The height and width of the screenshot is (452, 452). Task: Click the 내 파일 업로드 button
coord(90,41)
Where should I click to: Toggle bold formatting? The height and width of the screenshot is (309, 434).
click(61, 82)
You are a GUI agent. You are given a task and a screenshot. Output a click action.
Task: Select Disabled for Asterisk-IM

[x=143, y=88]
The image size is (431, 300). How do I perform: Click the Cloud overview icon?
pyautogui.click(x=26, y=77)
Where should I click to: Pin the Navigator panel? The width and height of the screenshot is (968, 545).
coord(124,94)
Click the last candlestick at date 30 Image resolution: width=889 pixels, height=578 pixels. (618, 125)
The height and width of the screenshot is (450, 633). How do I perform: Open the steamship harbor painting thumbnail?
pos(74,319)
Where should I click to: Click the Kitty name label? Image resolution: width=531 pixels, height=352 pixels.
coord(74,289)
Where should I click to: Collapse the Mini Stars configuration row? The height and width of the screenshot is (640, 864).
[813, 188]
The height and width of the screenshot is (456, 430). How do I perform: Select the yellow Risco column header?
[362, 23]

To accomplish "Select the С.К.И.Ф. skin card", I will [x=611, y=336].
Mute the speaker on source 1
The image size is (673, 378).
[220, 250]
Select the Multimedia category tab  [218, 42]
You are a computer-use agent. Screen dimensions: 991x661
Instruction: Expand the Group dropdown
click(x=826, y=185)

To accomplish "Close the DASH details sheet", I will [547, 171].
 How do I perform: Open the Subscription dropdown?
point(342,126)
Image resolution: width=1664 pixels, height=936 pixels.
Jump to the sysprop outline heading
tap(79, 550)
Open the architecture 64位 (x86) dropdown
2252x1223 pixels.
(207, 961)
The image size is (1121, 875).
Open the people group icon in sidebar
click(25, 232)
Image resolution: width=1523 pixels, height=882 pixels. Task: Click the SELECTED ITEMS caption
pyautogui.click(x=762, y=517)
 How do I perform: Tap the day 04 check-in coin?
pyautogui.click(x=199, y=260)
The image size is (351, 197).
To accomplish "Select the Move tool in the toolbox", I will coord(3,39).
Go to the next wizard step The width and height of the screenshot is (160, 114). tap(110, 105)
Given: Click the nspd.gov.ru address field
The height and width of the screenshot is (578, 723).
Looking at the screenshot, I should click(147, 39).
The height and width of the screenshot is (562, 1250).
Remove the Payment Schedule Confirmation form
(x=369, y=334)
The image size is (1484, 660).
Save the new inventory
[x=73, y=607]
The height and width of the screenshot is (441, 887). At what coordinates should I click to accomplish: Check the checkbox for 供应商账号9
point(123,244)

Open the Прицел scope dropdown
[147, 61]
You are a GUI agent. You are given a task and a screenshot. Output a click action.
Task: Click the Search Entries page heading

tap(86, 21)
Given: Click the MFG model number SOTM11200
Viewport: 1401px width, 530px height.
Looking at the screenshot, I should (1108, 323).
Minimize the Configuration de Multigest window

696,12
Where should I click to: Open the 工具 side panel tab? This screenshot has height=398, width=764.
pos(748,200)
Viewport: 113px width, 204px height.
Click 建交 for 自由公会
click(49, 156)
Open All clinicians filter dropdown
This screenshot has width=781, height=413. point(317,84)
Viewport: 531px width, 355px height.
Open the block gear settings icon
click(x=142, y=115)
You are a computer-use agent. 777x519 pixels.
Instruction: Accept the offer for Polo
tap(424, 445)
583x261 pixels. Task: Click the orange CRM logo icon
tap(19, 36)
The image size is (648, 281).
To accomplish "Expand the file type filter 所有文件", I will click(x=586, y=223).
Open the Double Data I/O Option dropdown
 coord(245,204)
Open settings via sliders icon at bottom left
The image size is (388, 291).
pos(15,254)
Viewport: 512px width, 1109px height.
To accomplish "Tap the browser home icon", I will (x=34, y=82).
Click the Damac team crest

******************************

SET EXERCISE: Render every line of the entries above as a Markdown table with the columns Row and Line, numbering the rows in order and omitting blank lines.

ANSWER:
| Row | Line |
|---|---|
| 1 | The height and width of the screenshot is (452, 452). Task: Click the 내 파일 업로드 button |
| 2 | coord(90,41) |
| 3 | Where should I click to: Toggle bold formatting? The height and width of the screenshot is (309, 434). |
| 4 | click(61, 82) |
| 5 | You are a GUI agent. You are given a task and a screenshot. Output a click action. |
| 6 | Task: Select Disabled for Asterisk-IM |
| 7 | [x=143, y=88] |
| 8 | The image size is (431, 300). How do I perform: Click the Cloud overview icon? |
| 9 | pyautogui.click(x=26, y=77) |
| 10 | Where should I click to: Pin the Navigator panel? The width and height of the screenshot is (968, 545). |
| 11 | coord(124,94) |
| 12 | Click the last candlestick at date 30 Image resolution: width=889 pixels, height=578 pixels. (618, 125) |
| 13 | The height and width of the screenshot is (450, 633). How do I perform: Open the steamship harbor painting thumbnail? |
| 14 | pos(74,319) |
| 15 | Where should I click to: Click the Kitty name label? Image resolution: width=531 pixels, height=352 pixels. |
| 16 | coord(74,289) |
| 17 | Where should I click to: Collapse the Mini Stars configuration row? The height and width of the screenshot is (640, 864). |
| 18 | [813, 188] |
| 19 | The height and width of the screenshot is (456, 430). How do I perform: Select the yellow Risco column header? |
| 20 | [362, 23] |
| 21 | To accomplish "Select the С.К.И.Ф. skin card", I will [x=611, y=336]. |
| 22 | Mute the speaker on source 1 |
| 23 | The image size is (673, 378). |
| 24 | [220, 250] |
| 25 | Select the Multimedia category tab  [218, 42] |
| 26 | You are a computer-use agent. Screen dimensions: 991x661 |
| 27 | Instruction: Expand the Group dropdown |
| 28 | click(x=826, y=185) |
| 29 | To accomplish "Close the DASH details sheet", I will [547, 171]. |
| 30 |  How do I perform: Open the Subscription dropdown? |
| 31 | point(342,126) |
| 32 | Image resolution: width=1664 pixels, height=936 pixels. |
| 33 | Jump to the sysprop outline heading |
| 34 | tap(79, 550) |
| 35 | Open the architecture 64位 (x86) dropdown |
| 36 | 2252x1223 pixels. |
| 37 | (207, 961) |
| 38 | The image size is (1121, 875). |
| 39 | Open the people group icon in sidebar |
| 40 | click(25, 232) |
| 41 | Image resolution: width=1523 pixels, height=882 pixels. Task: Click the SELECTED ITEMS caption |
| 42 | pyautogui.click(x=762, y=517) |
| 43 |  How do I perform: Tap the day 04 check-in coin? |
| 44 | pyautogui.click(x=199, y=260) |
| 45 | The image size is (351, 197). |
| 46 | To accomplish "Select the Move tool in the toolbox", I will coord(3,39). |
| 47 | Go to the next wizard step The width and height of the screenshot is (160, 114). tap(110, 105) |
| 48 | Given: Click the nspd.gov.ru address field |
| 49 | The height and width of the screenshot is (578, 723). |
| 50 | Looking at the screenshot, I should click(147, 39). |
| 51 | The height and width of the screenshot is (562, 1250). |
| 52 | Remove the Payment Schedule Confirmation form |
| 53 | (x=369, y=334) |
| 54 | The image size is (1484, 660). |
| 55 | Save the new inventory |
| 56 | [x=73, y=607] |
| 57 | The height and width of the screenshot is (441, 887). At what coordinates should I click to accomplish: Check the checkbox for 供应商账号9 |
| 58 | point(123,244) |
| 59 | Open the Прицел scope dropdown |
| 60 | [147, 61] |
| 61 | You are a GUI agent. You are given a task and a screenshot. Output a click action. |
| 62 | Task: Click the Search Entries page heading |
| 63 | tap(86, 21) |
| 64 | Given: Click the MFG model number SOTM11200 |
| 65 | Viewport: 1401px width, 530px height. |
| 66 | Looking at the screenshot, I should (1108, 323). |
| 67 | Minimize the Configuration de Multigest window |
| 68 | 696,12 |
| 69 | Where should I click to: Open the 工具 side panel tab? This screenshot has height=398, width=764. |
| 70 | pos(748,200) |
| 71 | Viewport: 113px width, 204px height. |
| 72 | Click 建交 for 自由公会 |
| 73 | click(49, 156) |
| 74 | Open All clinicians filter dropdown |
| 75 | This screenshot has width=781, height=413. point(317,84) |
| 76 | Viewport: 531px width, 355px height. |
| 77 | Open the block gear settings icon |
| 78 | click(x=142, y=115) |
| 79 | You are a computer-use agent. 777x519 pixels. |
| 80 | Instruction: Accept the offer for Polo |
| 81 | tap(424, 445) |
| 82 | 583x261 pixels. Task: Click the orange CRM logo icon |
| 83 | tap(19, 36) |
| 84 | The image size is (648, 281). |
| 85 | To accomplish "Expand the file type filter 所有文件", I will click(x=586, y=223). |
| 86 | Open the Double Data I/O Option dropdown |
| 87 |  coord(245,204) |
| 88 | Open settings via sliders icon at bottom left |
| 89 | The image size is (388, 291). |
| 90 | pos(15,254) |
| 91 | Viewport: 512px width, 1109px height. |
| 92 | To accomplish "Tap the browser home icon", I will (x=34, y=82). |
| 93 | Click the Damac team crest |